Wer aus Kassel stammt, musste jahrelang Spott ertragen: Kassel, das ist doch die Stadt mit den Sockenständen in der gesichtslosen Innenstadt! Die Stadt mit so hoher Arbeitslosenquote wie im Ruhrgebiet! Die Stadt, in der die Documenta, die wichtigste Kunstausstellung der Welt, alle fünf Jahre wie ein Ufo landet!

Von Samstag an verwandelt die Documenta die Stadt zum 14. Mal in ein "Museum der hundert Tage". Neben Weltklassekunst werden Hunderttausende das Wunder von Kassel sehen.
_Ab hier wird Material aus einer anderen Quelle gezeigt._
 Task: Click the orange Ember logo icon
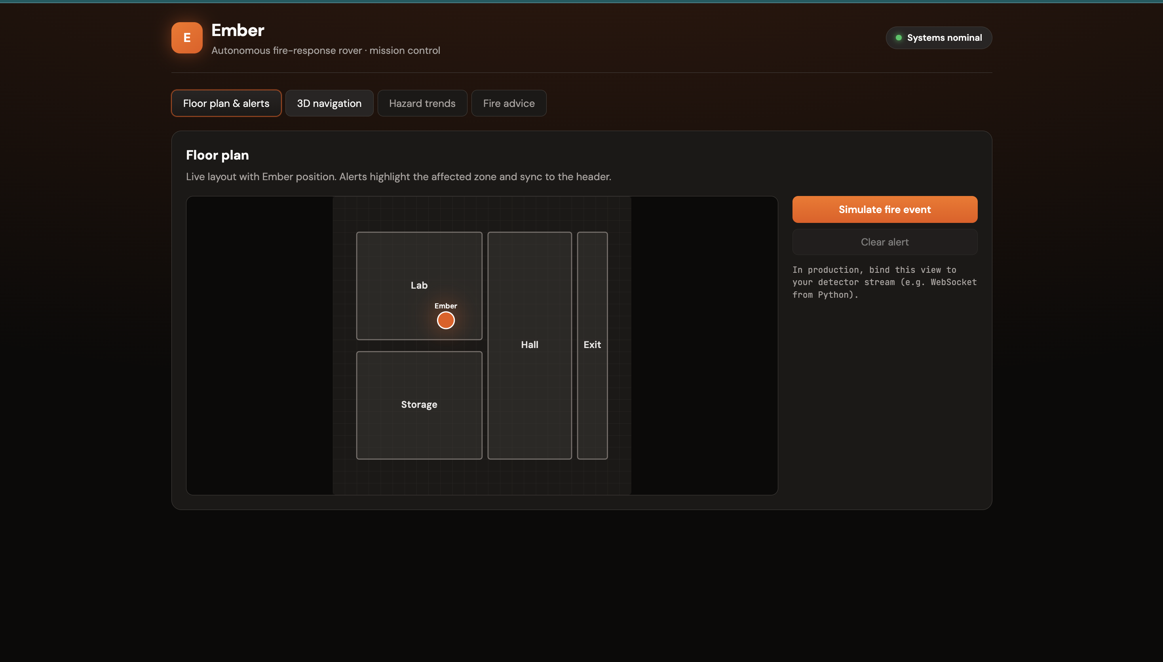point(187,38)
Die Stadt ist wiederauferstanden: 2005 waren hier 20 Prozent arbeitslos, heute sind es nur noch acht Prozent; die verschuldete Stadt schreibt schwarze Zahlen; sie zieht Talente an; überall entsteht Neues. "Ab nach Kassel!" war einmal eine Drohung. Heute ist es eine Verheißung.

Documenta - Der Tempel der verbotenen Bücher Ein Highlight bei der 14. Ausgabe der Kunstmesse Documenta in Kassel ist der Parthenon der Bücher. Er besteht aus zehntausenden Ausgaben von Werken der Literatur, die einmal verboten waren oder in manchen Ländern nicht verbreitet werden dürfen. © Foto: Swen Pförtner/dpa

Wie kam es dazu? Durch Kultur und Wissenschaft. Mit beiden hat die Stadt lange gefremdelt, durch Strategie und Gewöhnung jedoch wurden beide identitätsstiftend.
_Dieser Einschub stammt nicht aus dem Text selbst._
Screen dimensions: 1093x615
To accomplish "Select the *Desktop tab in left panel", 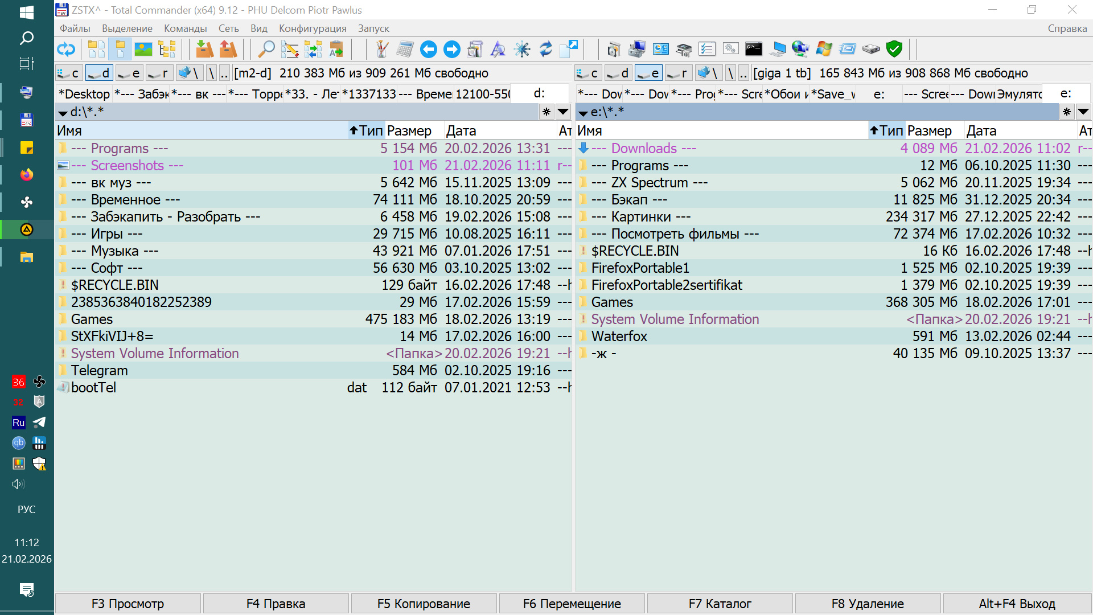I will click(84, 94).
Während andere Städte Museen und Theater kaputtsparten, baute Kassel ein spektakuläres Grimm-Museum. Während Dresden den Status als Weltkulturerbe wegen einer Autobrücke verlor, errang der Kasseler Bergpark den Unesco-Titel. Und jetzt? Will Kassel Kulturhauptstadt Europas werden wie zuvor Weimar, Prag oder Santiago de Compostela.
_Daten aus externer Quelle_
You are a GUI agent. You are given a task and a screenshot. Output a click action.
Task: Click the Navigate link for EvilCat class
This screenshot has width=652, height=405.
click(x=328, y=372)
Wie in vielen Städten, in denen in den siebziger Jahren Hochschulen entstanden, spielte die Universität lange keine große Rolle. Heute pulsiert sie, schneidet in Rankings respektabel ab und schafft mittels Ausgründungen Jobs.

Kassels Renaissance zeigt zweierlei: Erstens, in einem föderalen Land entsteht an vielen Orten Aufregendes, trotz der Anziehungskraft Berlins. Zweitens, Kultur und Wissenschaft sind keine weichen Faktoren, keine Elite-Reservate, die für das Stadtmarketing gut sind, nicht aber für die Stadtentwicklung. Im Gegenteil: Sie sind harte Faktoren, die Städte definieren.

Dieses Jahr findet die Documenta nicht nur in Kassel statt, sondern auch im krisengebeutelten Athen. "Von Athen lernen" lautet die Überschrift. Nur Verzagte glauben, das werte Kassel ab. Mutige wissen: "Von Kassel lernen" würde noch besser passen.